The latest PHSI figures from the National Association of Realtors have shown a marked decline in new contract signings for December, 2012. The PHSI, or Pending Home Sales Index, is the NAR’s leading indicator of the future condition of the real estate market; it looks at all home sales contracts that have been signed but not closed. (Contracts typically take four to six weeks to close.) Overall PHSI trends are still positive with each month showing higher figures compared to a year ago for 20 consecutive months, but December, 2012 showed a 4.4% drop-off in signed contracts from the previous month (although still up 6.9% compared to December, 2011).
A Loss of Momentum
A downturn of 4.4% indicates “a loss of momentum in the signing of contracts to buy a home,” according to NAR chief economist Lawrence Yun. In spite of the overall positive market trends, Yun adds, December’s slow-down cannot be dismissed as a one-time statistical fluke, and has to be considered a “measurable decline.”
This sudden downturn is not due to a lack of buyers, however, but rather to a lack of inventory in certain key markets. Demand is high and buyer interest remains strong in the fourth quarter of 2012 and is set to continue in 2013. The latest Buyer and Seller Traffic Index from Realtors.org paints clear a picture of a seller’s market; buyer traffic outstripped seller traffic 56 – 38.
Decline in Inventory
The decrease in contract signings is not uniform across the country – three of the four major real estate markets have seen an increase in pending contracts from a year ago. December’s 4.4% decline is actually driven by one key region – the West, which comprises of real estate markets in Arizona, Nevada, California and Washington State. These regions, according to Yun, are suffering from an acute shortage of inventory. The double-digit growth in prices in the West compared to other regional markets reinforces the idea that it is a supply-constraint rather than a lack of demand that is the reason behind December’s slowdown.
Strong Demand + Low Inventory = Rise in Prices
Supplies of homes in the sub $100,000 range are especially low in the West. First time buyers are stuck with few options as demand for starter homes continues to grow, driving up prices. There is more movement at the higher end of the market, although the tight inventory means it is still very much a seller’s market.
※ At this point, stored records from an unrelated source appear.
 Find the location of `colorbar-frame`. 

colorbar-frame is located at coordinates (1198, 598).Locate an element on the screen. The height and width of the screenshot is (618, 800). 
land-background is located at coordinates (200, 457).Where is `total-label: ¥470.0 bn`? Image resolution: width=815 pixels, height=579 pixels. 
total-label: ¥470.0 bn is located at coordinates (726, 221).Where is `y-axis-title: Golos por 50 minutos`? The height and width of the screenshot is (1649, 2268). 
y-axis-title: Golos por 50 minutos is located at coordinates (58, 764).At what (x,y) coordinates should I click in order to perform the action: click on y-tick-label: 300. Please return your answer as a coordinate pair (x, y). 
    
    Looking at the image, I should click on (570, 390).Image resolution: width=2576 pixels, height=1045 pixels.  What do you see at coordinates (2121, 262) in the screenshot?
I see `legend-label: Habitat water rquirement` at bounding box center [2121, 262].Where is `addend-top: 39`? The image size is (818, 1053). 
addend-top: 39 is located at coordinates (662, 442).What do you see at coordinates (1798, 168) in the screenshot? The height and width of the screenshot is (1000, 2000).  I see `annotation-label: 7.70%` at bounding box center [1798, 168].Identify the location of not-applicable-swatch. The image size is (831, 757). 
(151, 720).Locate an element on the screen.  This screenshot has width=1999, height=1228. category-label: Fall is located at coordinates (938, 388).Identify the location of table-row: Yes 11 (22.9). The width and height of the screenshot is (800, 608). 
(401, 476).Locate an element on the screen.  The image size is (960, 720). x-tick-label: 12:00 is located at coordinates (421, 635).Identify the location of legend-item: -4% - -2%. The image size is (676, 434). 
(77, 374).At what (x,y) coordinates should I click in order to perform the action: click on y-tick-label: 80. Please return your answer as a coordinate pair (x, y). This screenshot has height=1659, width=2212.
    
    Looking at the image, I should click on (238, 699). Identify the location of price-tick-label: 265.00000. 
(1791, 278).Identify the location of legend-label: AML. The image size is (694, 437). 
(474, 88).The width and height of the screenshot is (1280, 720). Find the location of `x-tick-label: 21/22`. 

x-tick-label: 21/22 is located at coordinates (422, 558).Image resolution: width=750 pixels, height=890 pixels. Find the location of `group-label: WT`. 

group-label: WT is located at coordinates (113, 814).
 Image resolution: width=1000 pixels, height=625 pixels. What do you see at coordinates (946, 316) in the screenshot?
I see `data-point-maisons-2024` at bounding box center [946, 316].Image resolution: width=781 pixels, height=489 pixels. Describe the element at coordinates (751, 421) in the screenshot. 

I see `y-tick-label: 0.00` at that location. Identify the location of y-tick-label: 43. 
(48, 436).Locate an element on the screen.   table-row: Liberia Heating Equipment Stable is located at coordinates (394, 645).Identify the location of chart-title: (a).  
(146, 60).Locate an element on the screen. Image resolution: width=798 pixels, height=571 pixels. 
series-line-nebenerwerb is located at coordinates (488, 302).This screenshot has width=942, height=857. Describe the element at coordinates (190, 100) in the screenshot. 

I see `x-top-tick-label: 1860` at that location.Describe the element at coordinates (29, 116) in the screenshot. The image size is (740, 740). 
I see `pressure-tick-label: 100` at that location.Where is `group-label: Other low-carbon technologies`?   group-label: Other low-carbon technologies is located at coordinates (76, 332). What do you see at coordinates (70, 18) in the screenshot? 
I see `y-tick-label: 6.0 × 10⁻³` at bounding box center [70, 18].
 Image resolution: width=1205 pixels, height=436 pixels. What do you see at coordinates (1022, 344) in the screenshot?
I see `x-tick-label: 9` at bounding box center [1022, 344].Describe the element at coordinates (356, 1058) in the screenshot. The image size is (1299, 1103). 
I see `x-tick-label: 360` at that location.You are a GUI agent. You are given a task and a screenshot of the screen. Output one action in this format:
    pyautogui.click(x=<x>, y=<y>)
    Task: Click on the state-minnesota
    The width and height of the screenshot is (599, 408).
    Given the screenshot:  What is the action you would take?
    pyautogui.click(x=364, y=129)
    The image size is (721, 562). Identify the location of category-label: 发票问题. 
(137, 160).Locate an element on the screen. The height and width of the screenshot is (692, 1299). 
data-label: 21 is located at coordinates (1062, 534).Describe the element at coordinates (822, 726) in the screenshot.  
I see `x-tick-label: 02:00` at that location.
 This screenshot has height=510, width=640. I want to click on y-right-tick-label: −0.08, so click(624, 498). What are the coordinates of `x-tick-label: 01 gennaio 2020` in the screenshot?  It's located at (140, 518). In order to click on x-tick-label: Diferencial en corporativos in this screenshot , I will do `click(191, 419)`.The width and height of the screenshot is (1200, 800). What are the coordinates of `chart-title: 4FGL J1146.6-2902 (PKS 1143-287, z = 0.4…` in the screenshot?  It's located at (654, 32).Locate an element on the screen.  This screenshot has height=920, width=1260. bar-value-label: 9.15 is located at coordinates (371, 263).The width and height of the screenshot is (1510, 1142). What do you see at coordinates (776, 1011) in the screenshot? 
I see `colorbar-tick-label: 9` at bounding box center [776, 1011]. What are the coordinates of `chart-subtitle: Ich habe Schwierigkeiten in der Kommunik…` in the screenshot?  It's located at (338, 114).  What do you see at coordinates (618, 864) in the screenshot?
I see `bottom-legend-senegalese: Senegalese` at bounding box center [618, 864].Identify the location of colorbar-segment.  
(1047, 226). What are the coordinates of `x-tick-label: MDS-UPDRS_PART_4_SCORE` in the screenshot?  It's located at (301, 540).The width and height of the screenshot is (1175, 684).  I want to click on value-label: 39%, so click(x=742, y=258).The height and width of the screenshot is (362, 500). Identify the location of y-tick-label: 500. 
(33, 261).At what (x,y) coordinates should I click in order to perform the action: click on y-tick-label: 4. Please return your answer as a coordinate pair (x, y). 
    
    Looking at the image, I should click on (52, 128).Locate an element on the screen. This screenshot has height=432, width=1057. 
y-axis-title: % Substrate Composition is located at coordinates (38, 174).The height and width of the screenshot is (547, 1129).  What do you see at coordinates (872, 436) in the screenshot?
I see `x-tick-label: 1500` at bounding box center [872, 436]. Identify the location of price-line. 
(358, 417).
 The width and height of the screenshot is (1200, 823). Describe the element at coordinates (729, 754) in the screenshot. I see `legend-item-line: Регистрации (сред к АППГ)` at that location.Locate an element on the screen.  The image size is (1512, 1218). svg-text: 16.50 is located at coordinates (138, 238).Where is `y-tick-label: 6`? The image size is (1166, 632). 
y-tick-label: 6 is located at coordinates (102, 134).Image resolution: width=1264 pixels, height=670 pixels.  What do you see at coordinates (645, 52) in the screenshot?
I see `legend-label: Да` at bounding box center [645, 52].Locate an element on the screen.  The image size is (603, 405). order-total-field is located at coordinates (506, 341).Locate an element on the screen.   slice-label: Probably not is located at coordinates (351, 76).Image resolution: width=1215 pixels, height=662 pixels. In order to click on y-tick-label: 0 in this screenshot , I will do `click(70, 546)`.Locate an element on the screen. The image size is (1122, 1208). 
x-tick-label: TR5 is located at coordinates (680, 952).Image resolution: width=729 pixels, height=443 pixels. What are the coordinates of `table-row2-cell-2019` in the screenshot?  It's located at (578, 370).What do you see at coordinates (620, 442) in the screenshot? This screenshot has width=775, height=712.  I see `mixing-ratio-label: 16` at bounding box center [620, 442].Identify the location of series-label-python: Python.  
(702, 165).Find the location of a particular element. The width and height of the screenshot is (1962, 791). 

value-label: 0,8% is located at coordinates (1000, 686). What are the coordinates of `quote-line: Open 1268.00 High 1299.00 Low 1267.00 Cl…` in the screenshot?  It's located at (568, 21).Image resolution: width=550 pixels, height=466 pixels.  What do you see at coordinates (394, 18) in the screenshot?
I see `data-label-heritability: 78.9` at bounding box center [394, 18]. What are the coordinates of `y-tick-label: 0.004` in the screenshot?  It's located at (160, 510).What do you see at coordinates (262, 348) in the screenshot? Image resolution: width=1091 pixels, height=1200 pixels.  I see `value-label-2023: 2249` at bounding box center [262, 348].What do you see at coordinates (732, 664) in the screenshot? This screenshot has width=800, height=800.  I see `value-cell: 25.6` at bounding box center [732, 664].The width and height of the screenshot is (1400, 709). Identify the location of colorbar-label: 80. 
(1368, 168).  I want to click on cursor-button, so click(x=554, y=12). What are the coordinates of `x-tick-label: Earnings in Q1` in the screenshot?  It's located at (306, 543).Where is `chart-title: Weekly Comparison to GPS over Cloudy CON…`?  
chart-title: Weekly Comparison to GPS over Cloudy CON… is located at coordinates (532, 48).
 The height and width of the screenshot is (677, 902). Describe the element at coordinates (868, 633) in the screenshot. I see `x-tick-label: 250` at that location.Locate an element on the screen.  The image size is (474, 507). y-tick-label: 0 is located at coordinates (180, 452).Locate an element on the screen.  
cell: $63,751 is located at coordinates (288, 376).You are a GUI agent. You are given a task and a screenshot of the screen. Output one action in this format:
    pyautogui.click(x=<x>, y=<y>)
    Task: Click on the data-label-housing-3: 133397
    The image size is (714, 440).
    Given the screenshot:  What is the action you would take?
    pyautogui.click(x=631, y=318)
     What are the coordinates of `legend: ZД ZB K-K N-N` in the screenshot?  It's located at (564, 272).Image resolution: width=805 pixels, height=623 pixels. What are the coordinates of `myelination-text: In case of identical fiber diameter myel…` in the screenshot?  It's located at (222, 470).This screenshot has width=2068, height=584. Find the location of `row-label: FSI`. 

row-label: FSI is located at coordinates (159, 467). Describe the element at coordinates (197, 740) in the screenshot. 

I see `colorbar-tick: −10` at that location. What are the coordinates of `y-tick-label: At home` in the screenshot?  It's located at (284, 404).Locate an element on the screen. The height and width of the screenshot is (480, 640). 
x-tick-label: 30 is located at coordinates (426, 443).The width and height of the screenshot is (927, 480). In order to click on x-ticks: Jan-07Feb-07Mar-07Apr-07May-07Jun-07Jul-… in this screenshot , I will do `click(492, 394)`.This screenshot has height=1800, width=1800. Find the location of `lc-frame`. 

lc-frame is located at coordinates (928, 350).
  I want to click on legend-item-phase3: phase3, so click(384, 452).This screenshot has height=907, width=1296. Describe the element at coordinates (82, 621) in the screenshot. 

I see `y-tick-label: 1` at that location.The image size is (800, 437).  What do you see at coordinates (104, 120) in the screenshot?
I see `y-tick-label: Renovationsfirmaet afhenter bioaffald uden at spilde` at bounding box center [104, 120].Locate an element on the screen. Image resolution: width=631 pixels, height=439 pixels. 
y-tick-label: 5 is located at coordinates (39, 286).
This lack of inventory can also be seen in the local San Diego real estate market. The Californian real estate market rebounded earlier than other regions in 2012, seeing increased sales in the fourth quarter and a lower supply of available homes in December and beyond. Everyone who kept expecting a glut of bank owned property to flood the market with new inventory in 2013 are going to be disappointed; the banks report that they don’t have much inventory in the pipeline for California.
Although builders in Western markets are ramping-up housing-starts in 2013, they are doing so from a considerable deficit (due to severely diminished new-home construction in the wake of the 2006-2009 Depression). Even at the increased pace of construction, housing-starts are nowhere near enough to meet demand in California and other markets in the new year.
What to Expect in 2013?
Even with the ongoing inventory problems in certain regional markets, things are looking up in the real estate sector in 2013. Favorable affordability conditions in most regions combined with cheaper borrowing costs and more job gains will likely drive real-estate growth in the new year. Previously owned homes account for over 90 percent of the housing market, and NAR head economist Lawrence Yun expects the sale of these homes to go up 9 percent in 2013.
Home buyers who qualify for financing can take advantage of extremely competitive rates right now. Stats from Freddie Mac show that the average interest rate on a 30-year, fixed-rate mortgage in the last week of January 2013 was 3.42 percent; one of the lowest in the last 40 years.